(Records)
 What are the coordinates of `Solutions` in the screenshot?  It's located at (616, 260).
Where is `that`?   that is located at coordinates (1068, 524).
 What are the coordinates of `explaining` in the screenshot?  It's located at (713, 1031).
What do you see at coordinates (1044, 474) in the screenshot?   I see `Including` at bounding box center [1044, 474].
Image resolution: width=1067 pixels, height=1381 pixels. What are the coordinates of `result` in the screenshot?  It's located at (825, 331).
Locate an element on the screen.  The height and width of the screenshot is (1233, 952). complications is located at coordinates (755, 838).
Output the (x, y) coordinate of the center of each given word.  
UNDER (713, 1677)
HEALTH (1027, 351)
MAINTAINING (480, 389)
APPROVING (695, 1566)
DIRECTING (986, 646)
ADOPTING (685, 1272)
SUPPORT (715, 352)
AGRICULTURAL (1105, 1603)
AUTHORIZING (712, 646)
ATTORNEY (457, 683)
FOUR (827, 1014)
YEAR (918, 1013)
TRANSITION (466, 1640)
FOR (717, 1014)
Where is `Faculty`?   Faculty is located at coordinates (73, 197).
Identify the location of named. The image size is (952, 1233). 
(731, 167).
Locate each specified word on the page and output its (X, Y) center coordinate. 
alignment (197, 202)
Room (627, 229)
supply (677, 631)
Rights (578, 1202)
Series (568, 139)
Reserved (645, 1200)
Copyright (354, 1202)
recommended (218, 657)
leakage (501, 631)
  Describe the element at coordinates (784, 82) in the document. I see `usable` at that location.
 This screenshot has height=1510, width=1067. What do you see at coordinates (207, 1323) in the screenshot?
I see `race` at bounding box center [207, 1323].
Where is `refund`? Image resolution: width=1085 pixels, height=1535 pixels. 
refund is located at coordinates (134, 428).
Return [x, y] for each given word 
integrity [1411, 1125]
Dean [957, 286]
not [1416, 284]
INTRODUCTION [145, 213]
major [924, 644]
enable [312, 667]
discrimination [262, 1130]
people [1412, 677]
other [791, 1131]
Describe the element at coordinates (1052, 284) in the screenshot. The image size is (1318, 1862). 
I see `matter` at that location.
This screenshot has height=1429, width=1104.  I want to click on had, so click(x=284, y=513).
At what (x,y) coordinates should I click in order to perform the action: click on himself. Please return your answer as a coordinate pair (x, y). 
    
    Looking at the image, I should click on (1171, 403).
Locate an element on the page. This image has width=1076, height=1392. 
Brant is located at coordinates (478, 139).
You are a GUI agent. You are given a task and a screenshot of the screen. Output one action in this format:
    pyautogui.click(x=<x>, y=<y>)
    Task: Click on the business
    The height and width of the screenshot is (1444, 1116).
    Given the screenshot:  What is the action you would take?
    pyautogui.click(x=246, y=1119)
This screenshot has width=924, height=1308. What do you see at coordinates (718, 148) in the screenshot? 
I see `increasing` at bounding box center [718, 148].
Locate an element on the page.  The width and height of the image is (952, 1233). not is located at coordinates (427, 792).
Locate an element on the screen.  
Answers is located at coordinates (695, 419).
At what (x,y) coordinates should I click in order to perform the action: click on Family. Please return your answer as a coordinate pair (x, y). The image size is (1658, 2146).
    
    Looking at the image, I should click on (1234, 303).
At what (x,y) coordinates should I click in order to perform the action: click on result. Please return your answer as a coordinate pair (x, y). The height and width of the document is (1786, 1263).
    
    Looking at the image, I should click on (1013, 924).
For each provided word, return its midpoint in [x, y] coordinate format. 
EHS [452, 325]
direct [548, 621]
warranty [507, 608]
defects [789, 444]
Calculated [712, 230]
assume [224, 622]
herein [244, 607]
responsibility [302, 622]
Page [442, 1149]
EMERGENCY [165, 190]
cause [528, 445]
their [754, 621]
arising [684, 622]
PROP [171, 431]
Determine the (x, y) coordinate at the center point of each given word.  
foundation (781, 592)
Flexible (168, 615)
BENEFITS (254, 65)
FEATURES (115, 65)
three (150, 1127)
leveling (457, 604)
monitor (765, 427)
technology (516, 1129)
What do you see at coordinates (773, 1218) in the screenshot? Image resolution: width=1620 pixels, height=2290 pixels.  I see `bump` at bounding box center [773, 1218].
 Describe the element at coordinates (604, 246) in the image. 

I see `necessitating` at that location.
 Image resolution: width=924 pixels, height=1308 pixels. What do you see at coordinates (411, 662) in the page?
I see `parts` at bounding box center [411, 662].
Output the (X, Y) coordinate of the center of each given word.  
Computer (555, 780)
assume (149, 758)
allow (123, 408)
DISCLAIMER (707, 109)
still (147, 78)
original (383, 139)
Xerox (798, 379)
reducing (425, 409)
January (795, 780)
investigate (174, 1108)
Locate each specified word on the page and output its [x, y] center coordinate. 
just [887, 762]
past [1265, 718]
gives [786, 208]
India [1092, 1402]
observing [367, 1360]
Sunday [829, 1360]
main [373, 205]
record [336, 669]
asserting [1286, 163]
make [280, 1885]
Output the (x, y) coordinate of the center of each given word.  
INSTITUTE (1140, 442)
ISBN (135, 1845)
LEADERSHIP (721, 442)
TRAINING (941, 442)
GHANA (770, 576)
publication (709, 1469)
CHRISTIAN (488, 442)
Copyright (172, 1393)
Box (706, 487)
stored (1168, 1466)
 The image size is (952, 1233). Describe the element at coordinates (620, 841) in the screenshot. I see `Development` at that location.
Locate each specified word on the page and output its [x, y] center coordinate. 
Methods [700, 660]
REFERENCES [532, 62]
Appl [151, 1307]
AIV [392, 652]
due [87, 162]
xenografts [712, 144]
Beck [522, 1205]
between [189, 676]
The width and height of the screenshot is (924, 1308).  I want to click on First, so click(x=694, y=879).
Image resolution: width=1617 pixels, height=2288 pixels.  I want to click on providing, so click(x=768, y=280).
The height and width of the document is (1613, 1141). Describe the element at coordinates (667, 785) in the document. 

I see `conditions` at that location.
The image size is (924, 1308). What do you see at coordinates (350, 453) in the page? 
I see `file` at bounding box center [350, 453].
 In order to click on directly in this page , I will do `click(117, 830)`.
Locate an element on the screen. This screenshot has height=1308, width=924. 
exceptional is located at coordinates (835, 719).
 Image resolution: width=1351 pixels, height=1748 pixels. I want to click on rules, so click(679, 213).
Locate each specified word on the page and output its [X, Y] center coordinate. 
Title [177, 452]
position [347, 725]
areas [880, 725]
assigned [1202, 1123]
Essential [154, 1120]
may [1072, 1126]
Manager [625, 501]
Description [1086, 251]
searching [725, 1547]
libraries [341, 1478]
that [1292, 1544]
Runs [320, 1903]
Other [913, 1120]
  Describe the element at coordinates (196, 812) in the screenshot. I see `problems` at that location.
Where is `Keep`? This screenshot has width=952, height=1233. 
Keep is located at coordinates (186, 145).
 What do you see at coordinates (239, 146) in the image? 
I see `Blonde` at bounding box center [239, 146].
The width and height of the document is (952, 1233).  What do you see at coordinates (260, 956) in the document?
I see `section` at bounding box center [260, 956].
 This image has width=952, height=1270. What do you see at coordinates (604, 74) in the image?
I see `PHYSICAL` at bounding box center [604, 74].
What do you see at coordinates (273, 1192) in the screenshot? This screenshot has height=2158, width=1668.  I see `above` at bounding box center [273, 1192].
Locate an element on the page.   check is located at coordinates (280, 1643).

• **Do this**
Update the records above by changing every "Locate an element" to "Find an element" and leaving all other text as it is.

• **Output**
 What are the coordinates of `Solutions` in the screenshot?  It's located at (616, 260).
Where is `that`?   that is located at coordinates (1068, 524).
 What are the coordinates of `explaining` in the screenshot?  It's located at (713, 1031).
What do you see at coordinates (1044, 474) in the screenshot?   I see `Including` at bounding box center [1044, 474].
Image resolution: width=1067 pixels, height=1381 pixels. What are the coordinates of `result` in the screenshot?  It's located at (825, 331).
Find an element on the screen.  The height and width of the screenshot is (1233, 952). complications is located at coordinates (755, 838).
Output the (x, y) coordinate of the center of each given word.  
UNDER (713, 1677)
HEALTH (1027, 351)
MAINTAINING (480, 389)
APPROVING (695, 1566)
DIRECTING (986, 646)
ADOPTING (685, 1272)
SUPPORT (715, 352)
AGRICULTURAL (1105, 1603)
AUTHORIZING (712, 646)
ATTORNEY (457, 683)
FOUR (827, 1014)
YEAR (918, 1013)
TRANSITION (466, 1640)
FOR (717, 1014)
Where is `Faculty`?   Faculty is located at coordinates (73, 197).
Identify the location of named. The image size is (952, 1233). 
(731, 167).
Locate each specified word on the page and output its (X, Y) center coordinate. 
alignment (197, 202)
Room (627, 229)
supply (677, 631)
Rights (578, 1202)
Series (568, 139)
Reserved (645, 1200)
Copyright (354, 1202)
recommended (218, 657)
leakage (501, 631)
  Describe the element at coordinates (784, 82) in the document. I see `usable` at that location.
 This screenshot has height=1510, width=1067. What do you see at coordinates (207, 1323) in the screenshot?
I see `race` at bounding box center [207, 1323].
Where is `refund`? Image resolution: width=1085 pixels, height=1535 pixels. 
refund is located at coordinates (134, 428).
Return [x, y] for each given word 
integrity [1411, 1125]
Dean [957, 286]
not [1416, 284]
INTRODUCTION [145, 213]
major [924, 644]
enable [312, 667]
discrimination [262, 1130]
people [1412, 677]
other [791, 1131]
Describe the element at coordinates (1052, 284) in the screenshot. The image size is (1318, 1862). 
I see `matter` at that location.
This screenshot has height=1429, width=1104.  I want to click on had, so click(x=284, y=513).
At what (x,y) coordinates should I click in order to perform the action: click on himself. Please return your answer as a coordinate pair (x, y). 
    
    Looking at the image, I should click on (1171, 403).
Find an element on the page. This image has width=1076, height=1392. 
Brant is located at coordinates (478, 139).
You are a GUI agent. You are given a task and a screenshot of the screen. Output one action in this format:
    pyautogui.click(x=<x>, y=<y>)
    Task: Click on the business
    The height and width of the screenshot is (1444, 1116).
    Given the screenshot:  What is the action you would take?
    pyautogui.click(x=246, y=1119)
This screenshot has width=924, height=1308. What do you see at coordinates (718, 148) in the screenshot? 
I see `increasing` at bounding box center [718, 148].
Find an element on the page.  The width and height of the image is (952, 1233). not is located at coordinates (427, 792).
Find an element on the screen.  
Answers is located at coordinates (695, 419).
At what (x,y) coordinates should I click in order to perform the action: click on Family. Please return your answer as a coordinate pair (x, y). The image size is (1658, 2146).
    
    Looking at the image, I should click on (1234, 303).
At what (x,y) coordinates should I click in order to perform the action: click on result. Please return your answer as a coordinate pair (x, y). The height and width of the document is (1786, 1263).
    
    Looking at the image, I should click on (1013, 924).
For each provided word, return its midpoint in [x, y] coordinate format. 
EHS [452, 325]
direct [548, 621]
warranty [507, 608]
defects [789, 444]
Calculated [712, 230]
assume [224, 622]
herein [244, 607]
responsibility [302, 622]
Page [442, 1149]
EMERGENCY [165, 190]
cause [528, 445]
their [754, 621]
arising [684, 622]
PROP [171, 431]
Determine the (x, y) coordinate at the center point of each given word.  
foundation (781, 592)
Flexible (168, 615)
BENEFITS (254, 65)
FEATURES (115, 65)
three (150, 1127)
leveling (457, 604)
monitor (765, 427)
technology (516, 1129)
What do you see at coordinates (773, 1218) in the screenshot? Image resolution: width=1620 pixels, height=2290 pixels.  I see `bump` at bounding box center [773, 1218].
 Describe the element at coordinates (604, 246) in the image. 

I see `necessitating` at that location.
 Image resolution: width=924 pixels, height=1308 pixels. What do you see at coordinates (411, 662) in the page?
I see `parts` at bounding box center [411, 662].
Output the (X, Y) coordinate of the center of each given word.  
Computer (555, 780)
assume (149, 758)
allow (123, 408)
DISCLAIMER (707, 109)
still (147, 78)
original (383, 139)
Xerox (798, 379)
reducing (425, 409)
January (795, 780)
investigate (174, 1108)
Locate each specified word on the page and output its [x, y] center coordinate. 
just [887, 762]
past [1265, 718]
gives [786, 208]
India [1092, 1402]
observing [367, 1360]
Sunday [829, 1360]
main [373, 205]
record [336, 669]
asserting [1286, 163]
make [280, 1885]
Output the (x, y) coordinate of the center of each given word.  
INSTITUTE (1140, 442)
ISBN (135, 1845)
LEADERSHIP (721, 442)
TRAINING (941, 442)
GHANA (770, 576)
publication (709, 1469)
CHRISTIAN (488, 442)
Copyright (172, 1393)
Box (706, 487)
stored (1168, 1466)
 The image size is (952, 1233). Describe the element at coordinates (620, 841) in the screenshot. I see `Development` at that location.
Locate each specified word on the page and output its [x, y] center coordinate. 
Methods [700, 660]
REFERENCES [532, 62]
Appl [151, 1307]
AIV [392, 652]
due [87, 162]
xenografts [712, 144]
Beck [522, 1205]
between [189, 676]
The width and height of the screenshot is (924, 1308).  I want to click on First, so click(x=694, y=879).
Image resolution: width=1617 pixels, height=2288 pixels.  I want to click on providing, so click(x=768, y=280).
The height and width of the document is (1613, 1141). Describe the element at coordinates (667, 785) in the document. 

I see `conditions` at that location.
The image size is (924, 1308). What do you see at coordinates (350, 453) in the page? 
I see `file` at bounding box center [350, 453].
 In order to click on directly in this page , I will do `click(117, 830)`.
Find an element on the screen. This screenshot has height=1308, width=924. 
exceptional is located at coordinates (835, 719).
 Image resolution: width=1351 pixels, height=1748 pixels. I want to click on rules, so click(679, 213).
Locate each specified word on the page and output its [X, Y] center coordinate. 
Title [177, 452]
position [347, 725]
areas [880, 725]
assigned [1202, 1123]
Essential [154, 1120]
may [1072, 1126]
Manager [625, 501]
Description [1086, 251]
searching [725, 1547]
libraries [341, 1478]
that [1292, 1544]
Runs [320, 1903]
Other [913, 1120]
  Describe the element at coordinates (196, 812) in the screenshot. I see `problems` at that location.
Where is `Keep`? This screenshot has width=952, height=1233. 
Keep is located at coordinates (186, 145).
 What do you see at coordinates (239, 146) in the image? 
I see `Blonde` at bounding box center [239, 146].
The width and height of the document is (952, 1233).  What do you see at coordinates (260, 956) in the document?
I see `section` at bounding box center [260, 956].
 This image has width=952, height=1270. What do you see at coordinates (604, 74) in the image?
I see `PHYSICAL` at bounding box center [604, 74].
What do you see at coordinates (273, 1192) in the screenshot? This screenshot has height=2158, width=1668.  I see `above` at bounding box center [273, 1192].
Find an element on the page.   check is located at coordinates (280, 1643).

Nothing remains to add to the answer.